**Consigne 1**
Restituez sans rien changer le passage de l'extrait qui va de "Or, le Gouvernement" jusqu'à "au Conseil constitutionnel." inclus.
**Consigne 2**
Selon l'extrait, à quelle date le Gouvernement a-t-il déposé son amendement à l'Assemblée nationale ?

---------- Extrait de page ----------

De nombreux acteurs avaient alerté le Gouvernement sur cette situation connue de longue date : les établissements, les organisations représentatives des professionnels de santé concernés, la fédération hospitalière de France (FHF), mais aussi plusieurs agences régionales de santé.
Or, le Gouvernement n'a agi que très tardivement , en déposant à l'Assemblée nationale, le 27 octobre 2011, pendant les débats en séance publique sur le projet de loi de financement de la sécurité sociale pour 2012, un amendement tendant à adapter la procédure dérogatoire et à en décaler la date butoir. Ensuite adoptée par le Sénat, qui en a amélioré le dispositif, la mesure était incluse dans le projet de loi de financement définitivement adopté qui a été, comme il est de coutume, transmis au Conseil constitutionnel.

---------- Enregistrements affichés ----------

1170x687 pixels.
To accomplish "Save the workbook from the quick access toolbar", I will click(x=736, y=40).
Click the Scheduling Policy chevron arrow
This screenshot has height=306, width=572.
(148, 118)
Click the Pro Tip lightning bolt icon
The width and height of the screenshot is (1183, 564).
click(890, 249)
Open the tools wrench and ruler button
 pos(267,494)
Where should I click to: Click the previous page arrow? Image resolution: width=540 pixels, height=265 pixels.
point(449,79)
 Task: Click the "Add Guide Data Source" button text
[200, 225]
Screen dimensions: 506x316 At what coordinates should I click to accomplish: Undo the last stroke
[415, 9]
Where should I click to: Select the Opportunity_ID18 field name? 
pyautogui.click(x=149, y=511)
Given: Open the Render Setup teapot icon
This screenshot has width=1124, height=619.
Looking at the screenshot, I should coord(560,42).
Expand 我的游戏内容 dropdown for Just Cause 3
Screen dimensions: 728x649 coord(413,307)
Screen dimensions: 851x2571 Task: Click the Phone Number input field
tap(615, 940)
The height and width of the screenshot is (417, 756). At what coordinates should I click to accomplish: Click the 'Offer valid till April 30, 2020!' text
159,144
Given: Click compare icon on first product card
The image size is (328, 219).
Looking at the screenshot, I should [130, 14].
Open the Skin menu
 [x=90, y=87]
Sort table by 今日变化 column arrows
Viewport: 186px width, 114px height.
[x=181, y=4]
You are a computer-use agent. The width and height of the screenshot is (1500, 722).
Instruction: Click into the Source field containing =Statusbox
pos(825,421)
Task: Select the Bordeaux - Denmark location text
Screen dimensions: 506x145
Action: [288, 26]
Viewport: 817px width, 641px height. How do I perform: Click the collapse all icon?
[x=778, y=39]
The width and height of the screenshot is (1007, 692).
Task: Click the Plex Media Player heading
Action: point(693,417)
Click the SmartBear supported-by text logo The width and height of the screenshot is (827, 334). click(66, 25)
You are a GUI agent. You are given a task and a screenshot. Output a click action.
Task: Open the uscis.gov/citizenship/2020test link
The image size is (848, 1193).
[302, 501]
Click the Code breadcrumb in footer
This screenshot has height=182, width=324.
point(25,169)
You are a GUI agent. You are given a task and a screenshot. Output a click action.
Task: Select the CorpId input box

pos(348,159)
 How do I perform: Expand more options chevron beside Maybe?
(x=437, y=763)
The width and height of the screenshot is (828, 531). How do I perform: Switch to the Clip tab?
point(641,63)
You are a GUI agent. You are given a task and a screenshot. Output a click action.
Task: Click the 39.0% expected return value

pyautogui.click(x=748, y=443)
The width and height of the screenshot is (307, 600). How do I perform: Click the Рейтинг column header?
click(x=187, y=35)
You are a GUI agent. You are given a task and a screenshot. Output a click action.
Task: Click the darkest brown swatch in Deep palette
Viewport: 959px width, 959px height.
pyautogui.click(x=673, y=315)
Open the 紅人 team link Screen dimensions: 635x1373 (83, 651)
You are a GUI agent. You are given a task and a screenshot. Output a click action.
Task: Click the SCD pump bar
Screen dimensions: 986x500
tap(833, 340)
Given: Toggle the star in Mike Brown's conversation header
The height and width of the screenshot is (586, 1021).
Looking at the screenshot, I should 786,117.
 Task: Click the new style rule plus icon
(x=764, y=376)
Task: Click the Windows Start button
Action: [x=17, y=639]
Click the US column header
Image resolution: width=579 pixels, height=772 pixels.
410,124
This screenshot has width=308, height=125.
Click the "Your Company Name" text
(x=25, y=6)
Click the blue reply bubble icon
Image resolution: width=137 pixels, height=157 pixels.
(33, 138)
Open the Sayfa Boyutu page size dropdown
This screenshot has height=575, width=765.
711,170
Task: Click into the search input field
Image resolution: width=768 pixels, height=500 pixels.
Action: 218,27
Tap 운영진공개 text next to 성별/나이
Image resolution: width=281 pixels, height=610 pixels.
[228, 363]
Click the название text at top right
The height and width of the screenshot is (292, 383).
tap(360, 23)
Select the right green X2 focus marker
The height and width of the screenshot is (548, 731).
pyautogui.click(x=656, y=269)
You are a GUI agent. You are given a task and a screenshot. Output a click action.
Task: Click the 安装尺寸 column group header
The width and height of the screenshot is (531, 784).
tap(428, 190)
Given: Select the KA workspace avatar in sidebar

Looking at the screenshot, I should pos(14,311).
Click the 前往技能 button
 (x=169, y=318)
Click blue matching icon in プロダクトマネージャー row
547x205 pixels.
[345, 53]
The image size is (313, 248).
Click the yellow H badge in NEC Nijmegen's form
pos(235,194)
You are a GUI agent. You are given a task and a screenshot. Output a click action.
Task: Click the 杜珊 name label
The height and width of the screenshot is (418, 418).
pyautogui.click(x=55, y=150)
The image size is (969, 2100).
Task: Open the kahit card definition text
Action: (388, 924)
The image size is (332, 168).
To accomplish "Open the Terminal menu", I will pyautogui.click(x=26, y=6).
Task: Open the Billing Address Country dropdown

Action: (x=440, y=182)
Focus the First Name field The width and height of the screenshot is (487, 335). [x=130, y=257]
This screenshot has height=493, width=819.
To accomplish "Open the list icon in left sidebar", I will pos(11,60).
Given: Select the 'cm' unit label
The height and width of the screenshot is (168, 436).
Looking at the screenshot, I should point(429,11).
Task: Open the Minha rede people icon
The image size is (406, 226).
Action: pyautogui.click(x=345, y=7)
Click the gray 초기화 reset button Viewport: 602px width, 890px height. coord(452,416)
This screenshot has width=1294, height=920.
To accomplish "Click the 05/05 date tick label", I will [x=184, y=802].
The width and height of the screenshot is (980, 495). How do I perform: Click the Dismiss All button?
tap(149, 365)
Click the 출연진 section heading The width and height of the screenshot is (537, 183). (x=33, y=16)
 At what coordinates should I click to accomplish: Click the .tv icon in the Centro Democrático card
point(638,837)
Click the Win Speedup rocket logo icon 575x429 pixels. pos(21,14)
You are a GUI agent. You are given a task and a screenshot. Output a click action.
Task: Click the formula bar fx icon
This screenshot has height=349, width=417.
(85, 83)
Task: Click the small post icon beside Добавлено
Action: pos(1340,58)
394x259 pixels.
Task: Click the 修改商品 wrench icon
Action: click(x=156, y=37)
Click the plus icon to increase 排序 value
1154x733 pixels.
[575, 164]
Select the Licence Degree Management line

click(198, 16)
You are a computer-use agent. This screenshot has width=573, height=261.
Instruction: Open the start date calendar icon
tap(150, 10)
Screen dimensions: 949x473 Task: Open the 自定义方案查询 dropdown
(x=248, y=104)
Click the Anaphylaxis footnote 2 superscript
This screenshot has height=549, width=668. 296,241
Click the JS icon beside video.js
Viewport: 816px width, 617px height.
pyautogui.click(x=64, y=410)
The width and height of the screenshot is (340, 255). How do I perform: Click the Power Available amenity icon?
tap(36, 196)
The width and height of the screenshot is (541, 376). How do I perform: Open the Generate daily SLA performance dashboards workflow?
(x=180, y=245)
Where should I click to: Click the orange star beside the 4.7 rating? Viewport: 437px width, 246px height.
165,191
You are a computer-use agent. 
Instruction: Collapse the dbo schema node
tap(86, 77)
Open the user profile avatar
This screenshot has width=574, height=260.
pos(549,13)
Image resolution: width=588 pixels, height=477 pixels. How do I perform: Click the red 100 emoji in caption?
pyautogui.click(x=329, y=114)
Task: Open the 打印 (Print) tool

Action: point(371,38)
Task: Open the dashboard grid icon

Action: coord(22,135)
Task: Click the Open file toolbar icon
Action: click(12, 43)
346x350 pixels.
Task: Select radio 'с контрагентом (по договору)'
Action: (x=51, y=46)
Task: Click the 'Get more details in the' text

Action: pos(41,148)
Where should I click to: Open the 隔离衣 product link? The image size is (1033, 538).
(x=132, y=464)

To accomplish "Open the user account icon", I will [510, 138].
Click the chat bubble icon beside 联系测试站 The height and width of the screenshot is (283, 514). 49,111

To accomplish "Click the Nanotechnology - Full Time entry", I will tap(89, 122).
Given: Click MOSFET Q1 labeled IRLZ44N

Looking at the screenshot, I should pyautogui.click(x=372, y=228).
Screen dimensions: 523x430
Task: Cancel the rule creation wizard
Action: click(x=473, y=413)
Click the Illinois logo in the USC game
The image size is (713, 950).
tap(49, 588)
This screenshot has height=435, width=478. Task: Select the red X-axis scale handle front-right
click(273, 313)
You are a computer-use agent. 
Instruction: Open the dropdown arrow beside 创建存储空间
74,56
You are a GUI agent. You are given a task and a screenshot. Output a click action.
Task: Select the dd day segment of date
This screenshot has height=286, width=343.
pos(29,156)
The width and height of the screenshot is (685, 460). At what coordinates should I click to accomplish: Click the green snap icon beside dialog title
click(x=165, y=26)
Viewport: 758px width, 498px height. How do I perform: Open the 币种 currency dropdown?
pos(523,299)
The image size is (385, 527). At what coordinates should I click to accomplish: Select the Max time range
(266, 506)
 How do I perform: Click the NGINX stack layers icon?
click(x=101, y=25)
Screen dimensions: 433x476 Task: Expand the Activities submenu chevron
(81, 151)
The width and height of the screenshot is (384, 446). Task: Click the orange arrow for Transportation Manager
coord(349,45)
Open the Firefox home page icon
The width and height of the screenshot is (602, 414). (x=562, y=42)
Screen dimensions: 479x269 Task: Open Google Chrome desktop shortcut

----------

**Espace de réponse 1**
Or, le Gouvernement n'a agi que très tardivement , en déposant à l'Assemblée nationale, le 27 octobre 2011, pendant les débats en séance publique sur le projet de loi de financement de la sécurité sociale pour 2012, un amendement tendant à adapter la procédure dérogatoire et à en décaler la date butoir. Ensuite adoptée par le Sénat, qui en a amélioré le dispositif, la mesure était incluse dans le projet de loi de financement définitivement adopté qui a été, comme il est de coutume, transmis au Conseil constitutionnel.

**Espace de réponse 2**
Le 27 octobre 2011.